Dokumentausschnitt:
:::::

BVerfG v. 23.7.2024 - 2 BvR 557/19 u.a.
Der Sachverhalt:
Im Jahr 1991 schlossen die Tschechische und Slowakische Föderative Republik und das Königreich der Niederlande das Abkommen über die Förderung und den gegenseitigen Schutz von Investitionen (BIT). Dessen Art. 8 weist alle Rechtsstreitigkeiten aus dem BIT einem Schiedsgericht zu (Schiedsklausel). 1993 trat die Slowakische Republik anstelle der Tschechischen und Slowakischen Föderativen Republik in das BIT ein. Seit 2004 ist sie Mitglied der Europäischen Union.

Die Beschwerdeführerin, die niederländische Versicherungsgruppe Achmea, bot in der Slowakischen Republik über eine Tochtergesellschaft private Krankenversicherungen an. 2007 verbot die Slowakische Republik die Ausschüttung von Gewinnen aus dem Krankenversicherungsgeschäft. Das slowakische Verfassungsgericht erklärte das Verbot im Jahr 2011 für verfassungswidrig, woraufhin Gewinnausschüttungen wieder zugelassen wurden.

:::::

Aufgabendetails: Gib aus dem Ausschnitt zum Achmea-Verfahren den Abschnitt von „Die Beschwerdeführerin, die“ bis „wieder zugelassen wurden.“ wortgetreu aus.

Gespeicherte Daten:
:::::

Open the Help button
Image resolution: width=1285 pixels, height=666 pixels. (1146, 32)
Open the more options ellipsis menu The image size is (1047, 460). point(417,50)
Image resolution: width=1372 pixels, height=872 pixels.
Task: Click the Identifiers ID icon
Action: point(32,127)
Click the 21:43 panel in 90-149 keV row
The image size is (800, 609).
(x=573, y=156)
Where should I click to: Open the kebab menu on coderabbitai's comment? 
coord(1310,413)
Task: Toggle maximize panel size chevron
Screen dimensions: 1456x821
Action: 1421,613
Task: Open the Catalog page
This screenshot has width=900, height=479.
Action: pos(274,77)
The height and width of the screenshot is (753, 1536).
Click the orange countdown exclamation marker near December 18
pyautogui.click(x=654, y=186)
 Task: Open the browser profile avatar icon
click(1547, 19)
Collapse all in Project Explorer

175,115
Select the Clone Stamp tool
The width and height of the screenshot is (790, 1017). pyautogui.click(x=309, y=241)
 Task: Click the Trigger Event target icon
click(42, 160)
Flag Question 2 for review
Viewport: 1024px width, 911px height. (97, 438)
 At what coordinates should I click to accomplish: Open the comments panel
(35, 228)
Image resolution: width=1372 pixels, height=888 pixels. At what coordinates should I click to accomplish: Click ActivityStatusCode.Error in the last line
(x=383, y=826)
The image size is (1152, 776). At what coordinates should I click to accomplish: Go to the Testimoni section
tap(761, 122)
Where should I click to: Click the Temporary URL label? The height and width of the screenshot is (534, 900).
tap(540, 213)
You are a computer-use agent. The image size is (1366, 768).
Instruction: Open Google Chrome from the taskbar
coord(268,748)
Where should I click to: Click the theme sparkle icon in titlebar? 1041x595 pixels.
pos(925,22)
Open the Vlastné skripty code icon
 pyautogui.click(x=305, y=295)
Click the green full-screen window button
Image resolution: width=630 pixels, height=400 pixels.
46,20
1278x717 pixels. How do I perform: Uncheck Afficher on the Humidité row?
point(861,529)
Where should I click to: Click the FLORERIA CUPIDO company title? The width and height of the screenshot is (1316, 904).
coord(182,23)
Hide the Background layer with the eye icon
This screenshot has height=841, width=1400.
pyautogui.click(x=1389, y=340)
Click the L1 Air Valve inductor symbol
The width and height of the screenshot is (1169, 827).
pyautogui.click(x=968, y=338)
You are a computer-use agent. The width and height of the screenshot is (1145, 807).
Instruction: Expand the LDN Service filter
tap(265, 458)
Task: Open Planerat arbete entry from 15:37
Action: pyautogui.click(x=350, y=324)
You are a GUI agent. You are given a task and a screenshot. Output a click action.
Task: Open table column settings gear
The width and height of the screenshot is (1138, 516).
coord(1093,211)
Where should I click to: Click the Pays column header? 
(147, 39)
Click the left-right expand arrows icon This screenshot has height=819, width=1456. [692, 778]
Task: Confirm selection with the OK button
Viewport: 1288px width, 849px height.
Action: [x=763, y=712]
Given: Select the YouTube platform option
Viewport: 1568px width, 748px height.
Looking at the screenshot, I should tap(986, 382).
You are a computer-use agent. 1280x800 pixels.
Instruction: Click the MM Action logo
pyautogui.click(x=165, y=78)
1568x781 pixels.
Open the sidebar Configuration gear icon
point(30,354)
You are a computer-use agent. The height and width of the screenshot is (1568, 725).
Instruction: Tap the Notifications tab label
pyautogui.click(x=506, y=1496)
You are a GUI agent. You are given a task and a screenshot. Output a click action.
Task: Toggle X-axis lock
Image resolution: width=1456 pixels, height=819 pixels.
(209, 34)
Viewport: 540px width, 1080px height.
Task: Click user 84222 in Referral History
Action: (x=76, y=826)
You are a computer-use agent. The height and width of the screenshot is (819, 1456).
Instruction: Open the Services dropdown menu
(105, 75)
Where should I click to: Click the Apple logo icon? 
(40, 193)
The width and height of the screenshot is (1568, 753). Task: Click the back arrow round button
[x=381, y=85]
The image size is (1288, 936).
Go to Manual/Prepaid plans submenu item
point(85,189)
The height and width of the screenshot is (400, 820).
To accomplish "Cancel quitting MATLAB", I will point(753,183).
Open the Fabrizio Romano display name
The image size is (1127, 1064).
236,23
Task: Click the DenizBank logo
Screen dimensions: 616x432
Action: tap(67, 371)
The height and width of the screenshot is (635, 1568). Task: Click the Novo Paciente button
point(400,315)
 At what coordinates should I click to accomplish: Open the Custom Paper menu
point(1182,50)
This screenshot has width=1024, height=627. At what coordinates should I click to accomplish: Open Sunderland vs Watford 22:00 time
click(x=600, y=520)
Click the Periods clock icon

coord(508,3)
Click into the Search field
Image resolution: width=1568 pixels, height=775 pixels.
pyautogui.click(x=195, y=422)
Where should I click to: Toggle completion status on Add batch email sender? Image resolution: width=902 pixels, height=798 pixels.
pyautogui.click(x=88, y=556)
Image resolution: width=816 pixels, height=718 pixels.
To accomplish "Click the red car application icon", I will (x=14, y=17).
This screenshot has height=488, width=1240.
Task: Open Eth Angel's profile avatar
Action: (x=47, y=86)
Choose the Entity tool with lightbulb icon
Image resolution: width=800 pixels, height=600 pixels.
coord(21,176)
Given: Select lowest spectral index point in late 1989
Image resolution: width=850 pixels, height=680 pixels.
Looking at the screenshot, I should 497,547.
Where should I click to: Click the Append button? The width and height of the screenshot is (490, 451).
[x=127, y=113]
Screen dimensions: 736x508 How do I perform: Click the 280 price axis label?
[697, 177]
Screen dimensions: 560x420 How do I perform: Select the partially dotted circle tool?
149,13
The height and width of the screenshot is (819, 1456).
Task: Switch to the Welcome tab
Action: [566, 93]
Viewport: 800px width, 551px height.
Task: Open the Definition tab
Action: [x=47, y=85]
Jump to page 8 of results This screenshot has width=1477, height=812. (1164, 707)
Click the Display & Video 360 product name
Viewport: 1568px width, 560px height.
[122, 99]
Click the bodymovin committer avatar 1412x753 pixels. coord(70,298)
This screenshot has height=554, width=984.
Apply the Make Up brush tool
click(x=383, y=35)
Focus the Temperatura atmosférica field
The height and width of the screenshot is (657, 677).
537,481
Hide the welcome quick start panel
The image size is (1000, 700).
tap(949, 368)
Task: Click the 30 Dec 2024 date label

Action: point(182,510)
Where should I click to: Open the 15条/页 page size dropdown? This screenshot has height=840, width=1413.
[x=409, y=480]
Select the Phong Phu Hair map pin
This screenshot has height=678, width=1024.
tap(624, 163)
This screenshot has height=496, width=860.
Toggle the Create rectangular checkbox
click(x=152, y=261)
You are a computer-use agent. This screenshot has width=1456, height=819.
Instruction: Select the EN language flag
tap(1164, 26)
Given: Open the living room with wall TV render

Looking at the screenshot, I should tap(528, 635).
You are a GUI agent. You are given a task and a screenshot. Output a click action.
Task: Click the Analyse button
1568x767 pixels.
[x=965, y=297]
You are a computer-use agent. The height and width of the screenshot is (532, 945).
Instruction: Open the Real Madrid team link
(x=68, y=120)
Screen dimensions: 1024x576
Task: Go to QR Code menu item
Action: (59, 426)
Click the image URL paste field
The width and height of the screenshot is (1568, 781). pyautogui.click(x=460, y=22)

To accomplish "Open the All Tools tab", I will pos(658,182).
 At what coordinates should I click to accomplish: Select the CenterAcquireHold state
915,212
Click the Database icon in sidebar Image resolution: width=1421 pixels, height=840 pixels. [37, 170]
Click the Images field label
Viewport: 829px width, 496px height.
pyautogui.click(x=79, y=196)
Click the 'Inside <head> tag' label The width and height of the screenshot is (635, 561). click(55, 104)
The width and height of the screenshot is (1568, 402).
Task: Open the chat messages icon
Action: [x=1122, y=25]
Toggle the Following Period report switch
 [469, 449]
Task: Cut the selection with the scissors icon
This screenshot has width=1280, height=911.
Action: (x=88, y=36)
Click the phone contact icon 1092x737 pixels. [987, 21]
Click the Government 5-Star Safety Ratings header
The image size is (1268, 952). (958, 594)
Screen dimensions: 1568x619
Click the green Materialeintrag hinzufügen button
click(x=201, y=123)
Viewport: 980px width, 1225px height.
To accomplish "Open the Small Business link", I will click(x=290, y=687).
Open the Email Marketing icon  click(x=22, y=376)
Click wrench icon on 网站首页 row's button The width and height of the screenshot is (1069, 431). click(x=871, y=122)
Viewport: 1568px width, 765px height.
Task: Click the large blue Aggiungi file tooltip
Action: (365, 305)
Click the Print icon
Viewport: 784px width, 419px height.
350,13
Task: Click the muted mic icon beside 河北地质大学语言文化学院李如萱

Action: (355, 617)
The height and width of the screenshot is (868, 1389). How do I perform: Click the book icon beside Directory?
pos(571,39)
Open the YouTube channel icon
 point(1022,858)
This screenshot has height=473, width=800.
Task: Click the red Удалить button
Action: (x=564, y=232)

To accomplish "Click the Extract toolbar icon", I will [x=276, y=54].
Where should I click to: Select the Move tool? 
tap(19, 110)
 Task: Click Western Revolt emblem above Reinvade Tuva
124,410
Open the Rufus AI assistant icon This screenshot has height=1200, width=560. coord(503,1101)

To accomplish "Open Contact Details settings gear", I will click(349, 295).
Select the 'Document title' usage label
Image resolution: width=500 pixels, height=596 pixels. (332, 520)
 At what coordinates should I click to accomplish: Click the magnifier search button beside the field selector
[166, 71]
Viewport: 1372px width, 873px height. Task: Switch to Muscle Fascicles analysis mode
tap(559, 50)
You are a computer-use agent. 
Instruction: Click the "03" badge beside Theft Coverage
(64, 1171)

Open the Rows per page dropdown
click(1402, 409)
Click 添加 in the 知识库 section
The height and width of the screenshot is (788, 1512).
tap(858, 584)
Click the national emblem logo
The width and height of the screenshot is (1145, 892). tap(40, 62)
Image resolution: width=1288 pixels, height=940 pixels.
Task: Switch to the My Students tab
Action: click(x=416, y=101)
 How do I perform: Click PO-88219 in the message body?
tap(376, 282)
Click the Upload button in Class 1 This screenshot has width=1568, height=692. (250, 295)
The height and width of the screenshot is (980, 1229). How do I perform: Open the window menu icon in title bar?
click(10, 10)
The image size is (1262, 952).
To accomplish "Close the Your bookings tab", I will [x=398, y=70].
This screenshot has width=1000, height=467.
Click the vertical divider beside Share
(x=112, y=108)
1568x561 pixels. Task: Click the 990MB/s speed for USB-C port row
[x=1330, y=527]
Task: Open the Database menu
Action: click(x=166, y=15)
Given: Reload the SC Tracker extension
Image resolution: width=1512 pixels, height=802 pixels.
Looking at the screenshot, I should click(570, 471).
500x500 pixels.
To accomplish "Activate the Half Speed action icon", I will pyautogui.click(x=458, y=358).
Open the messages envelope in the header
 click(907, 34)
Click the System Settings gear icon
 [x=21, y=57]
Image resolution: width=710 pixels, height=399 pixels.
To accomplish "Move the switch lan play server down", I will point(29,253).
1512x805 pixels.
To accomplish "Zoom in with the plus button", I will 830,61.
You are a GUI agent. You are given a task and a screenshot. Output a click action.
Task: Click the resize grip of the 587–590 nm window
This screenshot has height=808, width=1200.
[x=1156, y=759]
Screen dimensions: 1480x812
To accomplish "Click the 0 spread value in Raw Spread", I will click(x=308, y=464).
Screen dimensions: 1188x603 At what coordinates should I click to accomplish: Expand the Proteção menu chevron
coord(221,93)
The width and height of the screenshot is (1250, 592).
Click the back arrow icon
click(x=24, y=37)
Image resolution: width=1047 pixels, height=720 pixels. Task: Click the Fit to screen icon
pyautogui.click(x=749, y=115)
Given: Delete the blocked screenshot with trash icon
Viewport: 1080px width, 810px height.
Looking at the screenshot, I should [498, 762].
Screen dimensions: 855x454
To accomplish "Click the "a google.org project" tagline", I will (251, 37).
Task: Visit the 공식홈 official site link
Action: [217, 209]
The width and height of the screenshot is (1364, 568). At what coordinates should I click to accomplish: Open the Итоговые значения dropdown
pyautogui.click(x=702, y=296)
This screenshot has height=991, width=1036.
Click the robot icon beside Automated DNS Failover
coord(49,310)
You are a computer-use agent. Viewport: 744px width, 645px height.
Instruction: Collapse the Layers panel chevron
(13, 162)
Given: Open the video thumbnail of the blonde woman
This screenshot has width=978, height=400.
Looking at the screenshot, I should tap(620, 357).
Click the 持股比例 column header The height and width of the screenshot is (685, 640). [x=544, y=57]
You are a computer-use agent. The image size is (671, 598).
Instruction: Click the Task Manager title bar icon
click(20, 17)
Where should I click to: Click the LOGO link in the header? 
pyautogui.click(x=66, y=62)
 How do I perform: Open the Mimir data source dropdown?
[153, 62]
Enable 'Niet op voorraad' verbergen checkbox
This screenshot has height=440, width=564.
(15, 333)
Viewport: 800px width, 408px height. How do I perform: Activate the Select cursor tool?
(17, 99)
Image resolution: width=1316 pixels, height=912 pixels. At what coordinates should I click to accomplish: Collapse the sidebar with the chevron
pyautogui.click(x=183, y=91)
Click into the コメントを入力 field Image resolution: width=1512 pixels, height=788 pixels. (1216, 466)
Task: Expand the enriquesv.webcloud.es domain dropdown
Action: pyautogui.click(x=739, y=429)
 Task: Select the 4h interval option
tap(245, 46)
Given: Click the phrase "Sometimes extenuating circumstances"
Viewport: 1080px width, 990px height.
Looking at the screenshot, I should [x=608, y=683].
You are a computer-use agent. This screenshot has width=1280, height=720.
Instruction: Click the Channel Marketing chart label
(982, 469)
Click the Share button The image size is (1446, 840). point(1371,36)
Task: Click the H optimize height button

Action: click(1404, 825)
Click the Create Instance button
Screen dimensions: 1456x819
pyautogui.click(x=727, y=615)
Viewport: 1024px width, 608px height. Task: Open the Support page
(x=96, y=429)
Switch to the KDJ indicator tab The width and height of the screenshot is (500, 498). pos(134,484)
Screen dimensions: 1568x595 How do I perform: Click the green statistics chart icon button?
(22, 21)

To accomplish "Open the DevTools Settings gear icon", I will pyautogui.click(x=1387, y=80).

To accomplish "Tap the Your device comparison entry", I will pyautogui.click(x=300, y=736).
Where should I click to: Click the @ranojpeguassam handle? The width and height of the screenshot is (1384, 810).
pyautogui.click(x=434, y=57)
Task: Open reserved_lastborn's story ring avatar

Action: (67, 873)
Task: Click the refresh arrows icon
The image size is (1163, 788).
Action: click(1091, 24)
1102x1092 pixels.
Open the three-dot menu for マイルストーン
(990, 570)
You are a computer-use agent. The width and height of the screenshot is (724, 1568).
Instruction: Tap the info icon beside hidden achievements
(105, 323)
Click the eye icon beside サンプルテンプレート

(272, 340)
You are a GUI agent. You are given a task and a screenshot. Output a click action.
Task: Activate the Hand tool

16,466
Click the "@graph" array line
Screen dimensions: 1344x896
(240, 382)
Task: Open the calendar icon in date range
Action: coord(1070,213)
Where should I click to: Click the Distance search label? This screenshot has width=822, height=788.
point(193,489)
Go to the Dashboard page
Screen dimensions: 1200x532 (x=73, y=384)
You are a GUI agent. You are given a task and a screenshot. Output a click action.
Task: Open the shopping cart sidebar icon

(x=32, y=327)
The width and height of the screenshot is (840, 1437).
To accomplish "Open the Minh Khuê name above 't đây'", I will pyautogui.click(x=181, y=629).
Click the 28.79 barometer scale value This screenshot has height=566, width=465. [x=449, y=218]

:::::

Ergebnis:
Die Beschwerdeführerin, die niederländische Versicherungsgruppe Achmea, bot in der Slowakischen Republik über eine Tochtergesellschaft private Krankenversicherungen an. 2007 verbot die Slowakische Republik die Ausschüttung von Gewinnen aus dem Krankenversicherungsgeschäft. Das slowakische Verfassungsgericht erklärte das Verbot im Jahr 2011 für verfassungswidrig, woraufhin Gewinnausschüttungen wieder zugelassen wurden.